Records from a dataset
═══
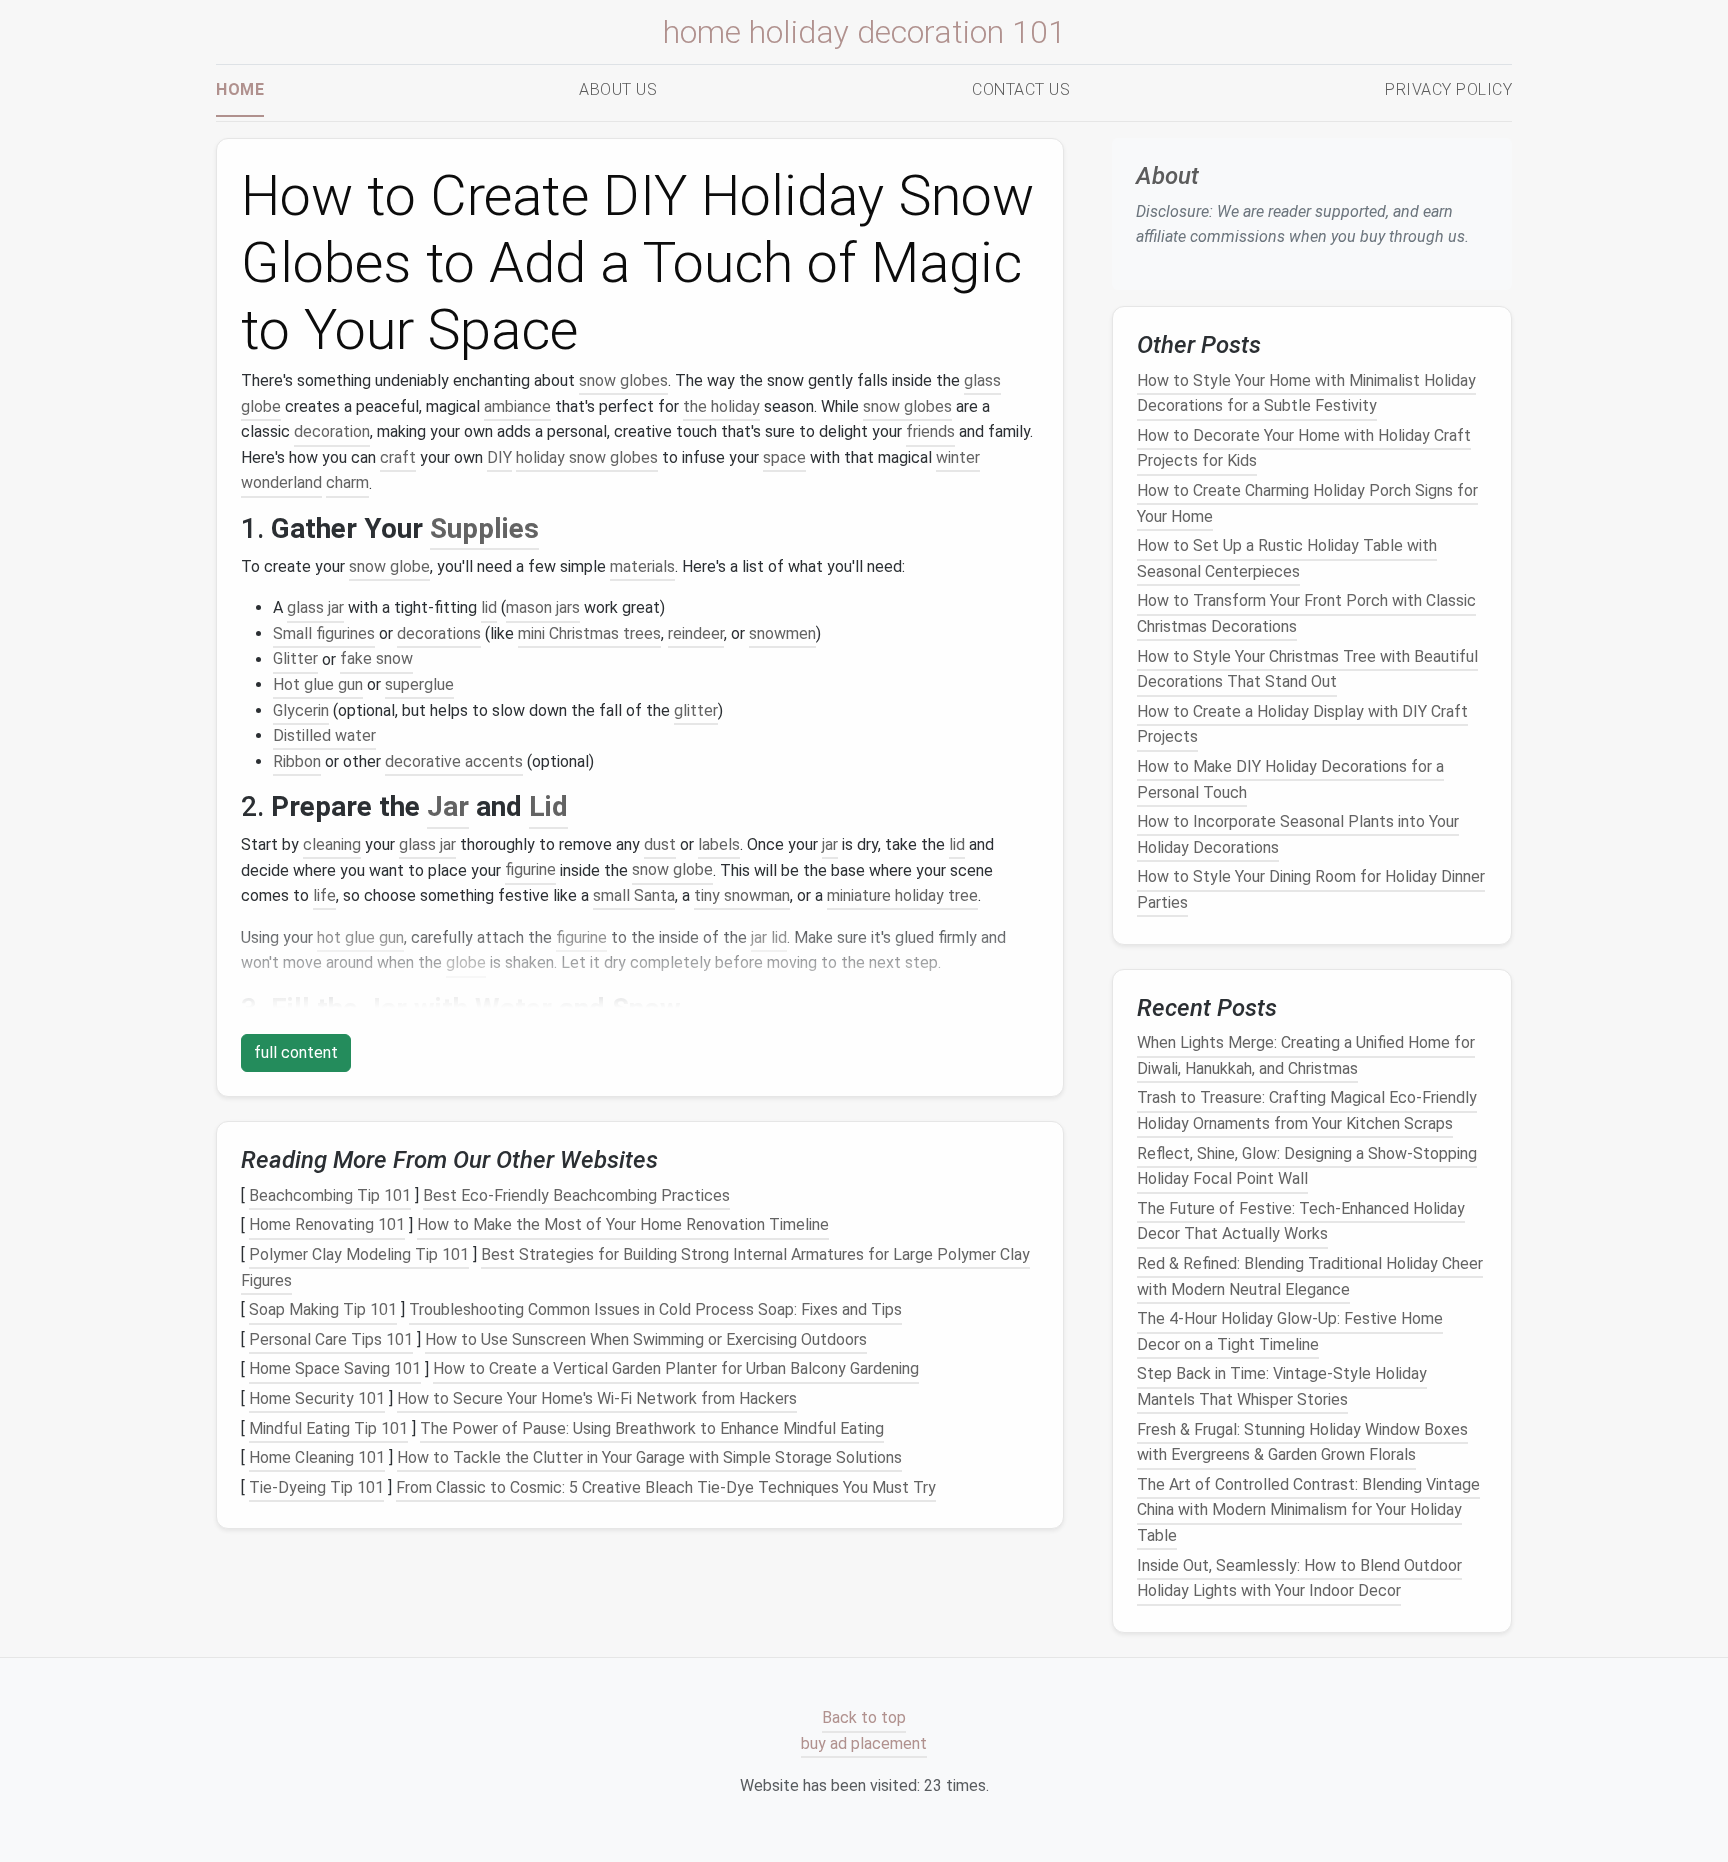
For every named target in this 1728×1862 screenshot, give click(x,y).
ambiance (517, 406)
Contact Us (1021, 89)
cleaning (332, 844)
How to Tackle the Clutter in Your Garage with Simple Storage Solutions (649, 1457)
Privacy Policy (1448, 89)
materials (642, 566)
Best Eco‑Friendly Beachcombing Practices (576, 1195)
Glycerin (301, 710)
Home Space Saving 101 (335, 1369)
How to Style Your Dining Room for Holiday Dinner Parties (1311, 889)
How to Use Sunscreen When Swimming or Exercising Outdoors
═══
About this task: How many lines of the entries contain "Your"? Answer with a number alone.

Response box: 2